After solving the superstructure optimization model, we obtain the cost-minimal separation network (Cnt1 in Stage I followed by Cnt2 in Stage II), as represented by the highlighted parts in Fig. 2, as well as the corresponding cost distribution. The total minimum cost is 0.65 $/kg, with the feed accounting for 60% of the total cost, Stage I accounting for 38%, and Stages II for 2% of the total costs. Cnt2 is also selected because Cnt1 alone is not able to concentrate the product stream from 5 g/L (~ 0.5 wt%) to the required final purity of 95 wt% due to concentrating factor limitations (see centrifugation (Cnt) parameters in Additional File).
Analysis for EX NSL LT LQD CMD product
Performance of phase isolation technologies
Since the major cost component in the optimal network is Stage I, we vary parameters related to the phase isolation technologies: sedimentation (Sdm), centrifugation (Cnt) and filtration (Ftt). The performance for Sdm1 and Cnt1 is defined in terms of “efficiency” of the separation of product from the aqueous phase. For Ftt, it is defined as the retention factor of cells on the retentate side of the filter. We vary the Cnt1 efficiency and Ftt retention factor between 70 and 95% simultaneously [81, 85, 100, 101] and run the optimization model to obtain the optimal separation network and cost for each combination of these two parameters. This analysis requires the solution of about 150–200 optimization problems to generate the complete heatmap shown in Fig. 3. Note that for the efficiency of Sdm1, there is limited scope for performance enhancement , therefore, we fix it to 70%.
As a result, regardless of the Ftt retention factor variation, Ftt is not selected in the optimal solution (see Fig. 3a). This is because Ftt can only separate the cells from the product and water, while Cnt1 or Sdm1 functions to remove water at the same time. The optimal technologies selected are noted in the corresponding regions in Fig. 3a.
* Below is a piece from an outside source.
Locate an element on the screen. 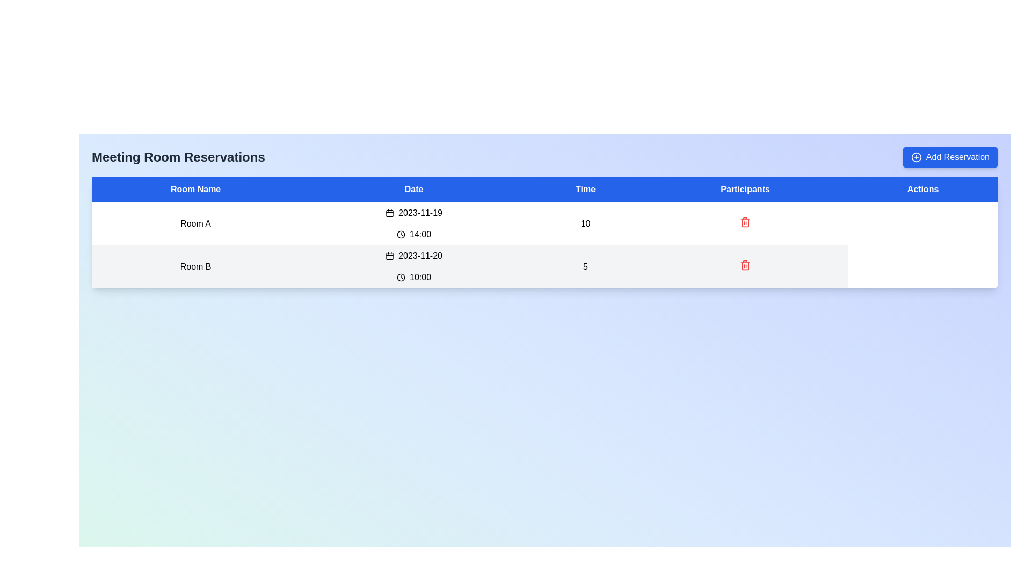  the scheduled time for the event displayed in the 'Time' column of the second row in the room reservations table, which is located to the right of the date '2023-11-20' for 'Room B' is located at coordinates (414, 277).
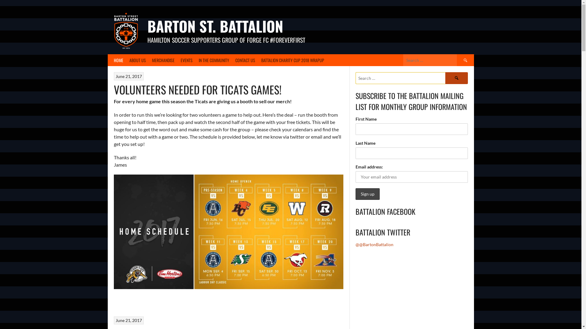  What do you see at coordinates (367, 194) in the screenshot?
I see `'Sign up'` at bounding box center [367, 194].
The readers can identify the optimal separation network in Fig. 2 accordingly. The same notation is used in the subsequent figures. It can be seen, when the Cnt1 efficiency is below 76.5%, Sdm1 is selected in Stage I, and Cnt2 is selected in Stage II due to lower cost; otherwise, Cnt1 and Cnt2 is selected. Since the efficiency of Cnt2 is still fixed to 80%, Cnt2 is always selected as the optimal technology in Stage II.
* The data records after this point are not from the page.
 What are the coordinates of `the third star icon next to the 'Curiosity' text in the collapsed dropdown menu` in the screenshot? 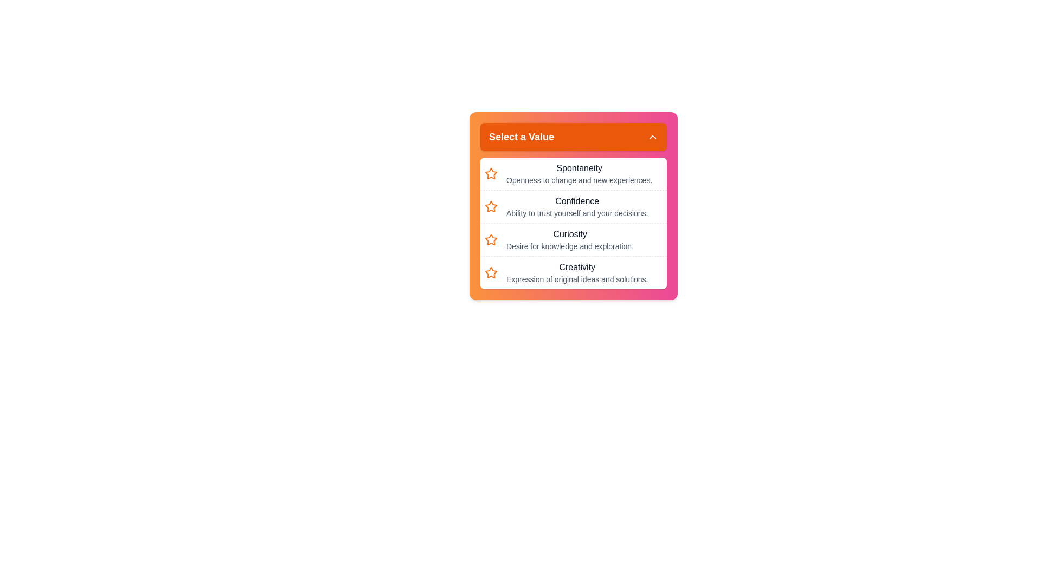 It's located at (490, 239).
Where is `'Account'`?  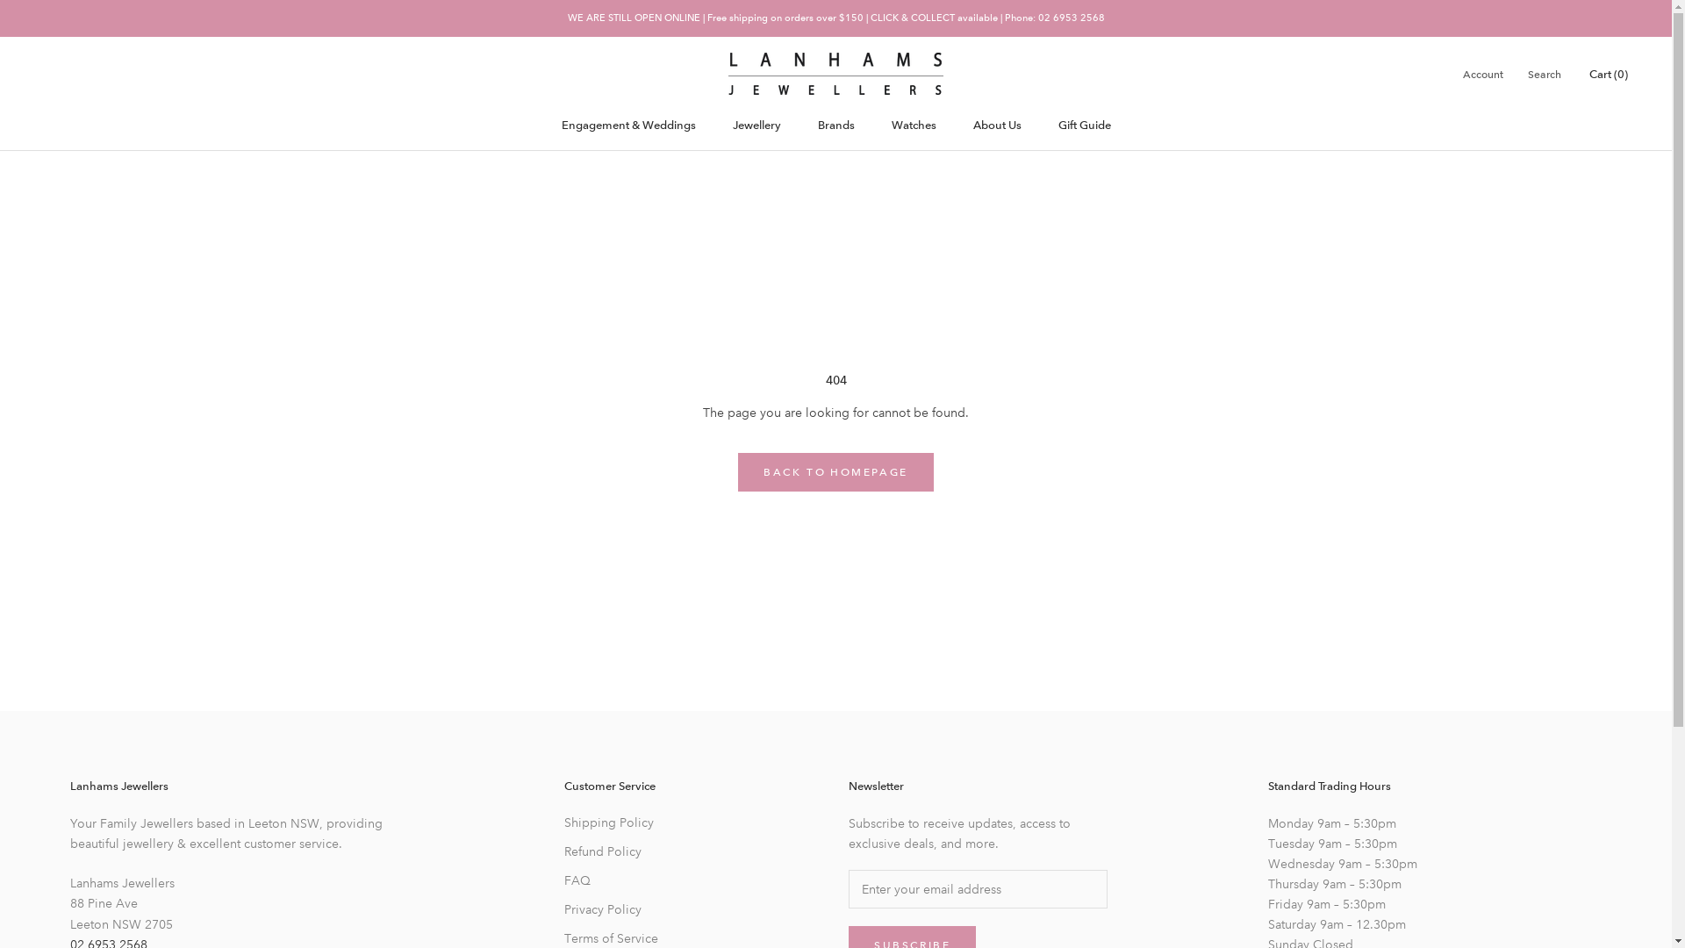 'Account' is located at coordinates (1481, 74).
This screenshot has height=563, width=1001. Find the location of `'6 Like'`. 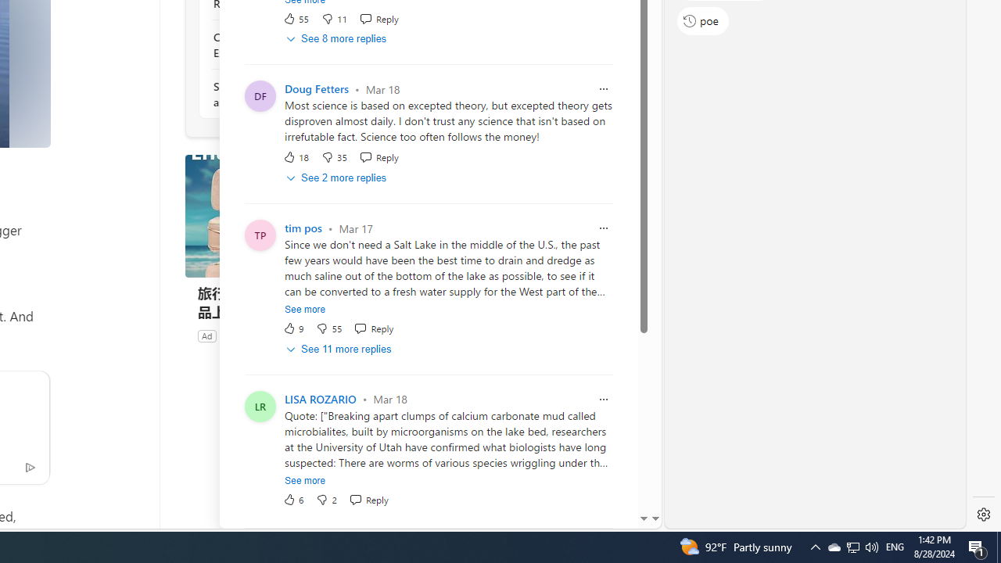

'6 Like' is located at coordinates (293, 499).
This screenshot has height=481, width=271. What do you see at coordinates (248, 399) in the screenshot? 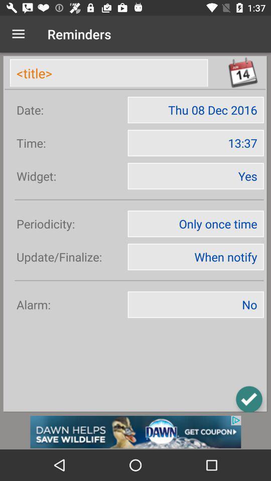
I see `the check icon` at bounding box center [248, 399].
Sdm1 and Cnt1 equipment sizes are the major phase isolation cost drivers, and they depend on the product titer in the feed entering the separation network (affecting the total input stream flow rate). Product titer depends on the microbial strain, substrate utilization, microbial-conversion pathways, and bioreactor design. It has the potential to be altered by metabolic engineering tools [17, 102,103,104,105]. We vary the product titer from 1 to 250 g/L and obtain the costs and the corresponding optimal technology selection in Fig. 3b.
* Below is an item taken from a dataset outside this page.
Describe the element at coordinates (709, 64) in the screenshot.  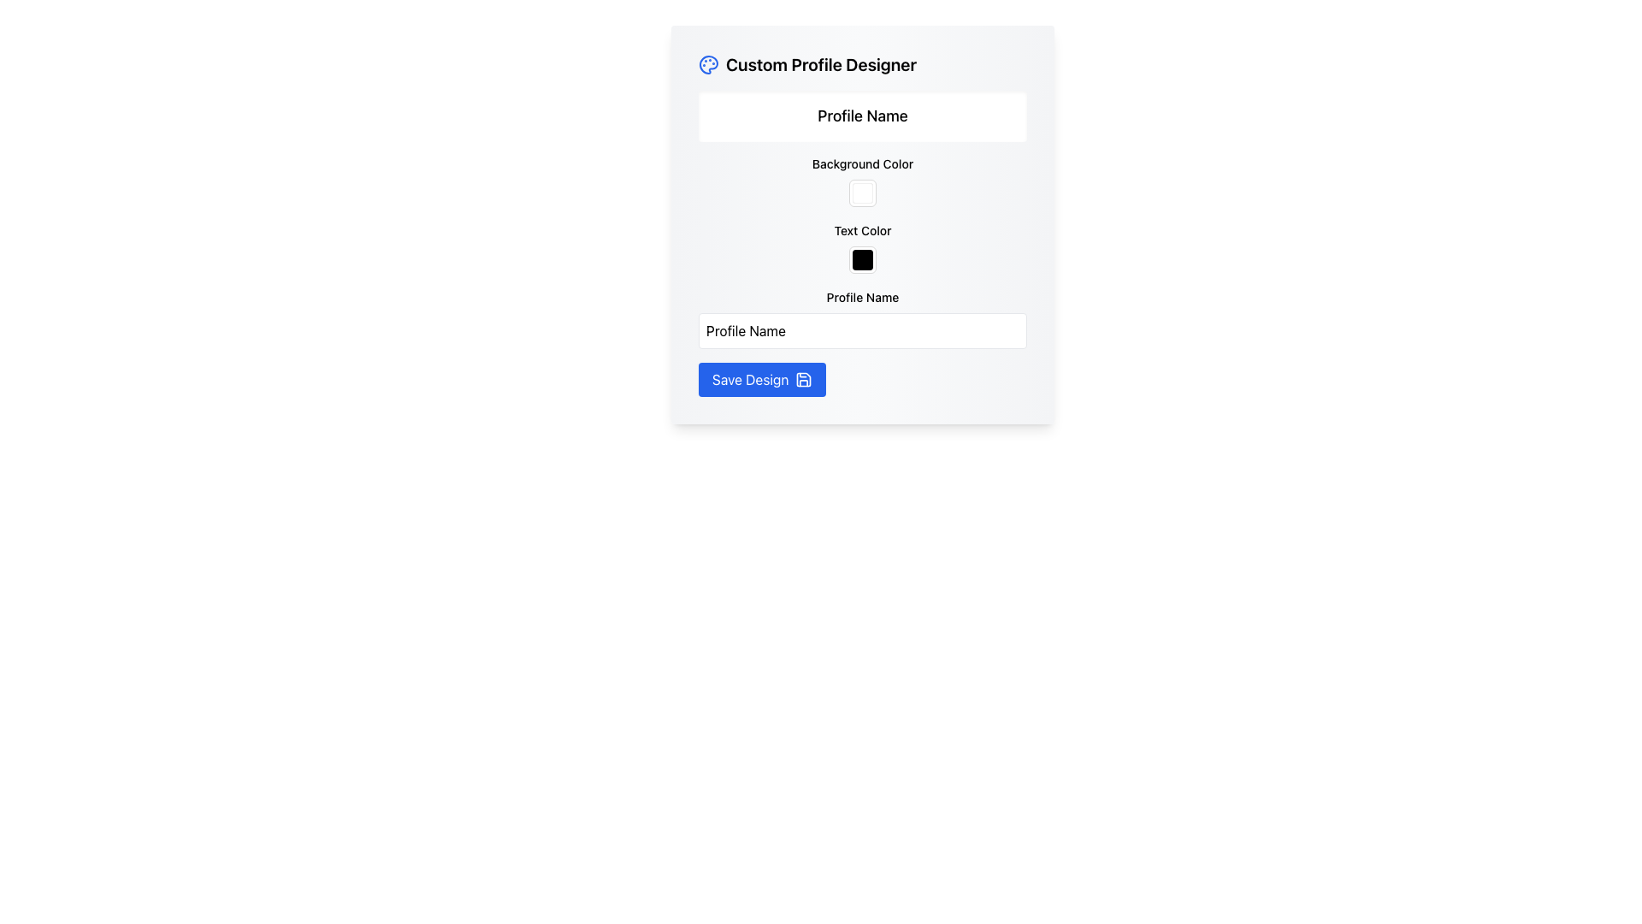
I see `the decorative icon positioned to the immediate left of the 'Custom Profile Designer' text in the heading section of the form` at that location.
It can be seen that at high titer (≥ 32 g/L), Cnt1 alone is able to achieve the required product purity. When the titer is 14–32 g/L, another concentration technology is required in Stage II, and Mbr is preferred to Sdm2 and Cnt2 because the product loss is lower. When the titer is 4–14 g/L, Cnt2 becomes a better option than Mbr in Stage II because the low titer requires large Mbr equipment size and more costs associated with Mbr replacements. When the titer is 1.57–4 g/L, Sdm1 is a cheaper option than Cnt1 in Stage I because the major cost of Sdm is equipment cost, which is scaled with the equipment size based on the power scaling rule; however, in addition to equipment cost, Cnt also has electricity cost, which is scaled linearly with the equipment size. Therefore, when the titer is low (leading to large equipment size), Cnt1 electricity cost is high, and thus Sdm1 is a cheaper option. Finally, when the titer is < 1.57 g/L, Sdm1 in Stage I is limited by its maximum concentrating factor and thus is not able to concentrate the product enough for Stage II to reach the required purity. Therefore, Cnt1, with a higher concentrating factor, is selected.
Extension to other classes of EX NSL LT products
The other properties determining the superstructure for EX NSL LT products are the physical state (LQD/SLD) and intended use (CMD/SPC) (see Fig. 1b). The SPC (specialty) products have a high purity requirement, thus require additional treatment technologies which make their recovery more expensive in comparison to commodity products.
For a SLD product, Ftt in Stage I cannot separate the product from the cells, and thus it should be removed from the superstructure. However, since Ftt is not selected in the optimal network, our base case analysis is still able to reflect the potential technologies and the overall separation network for SLD product.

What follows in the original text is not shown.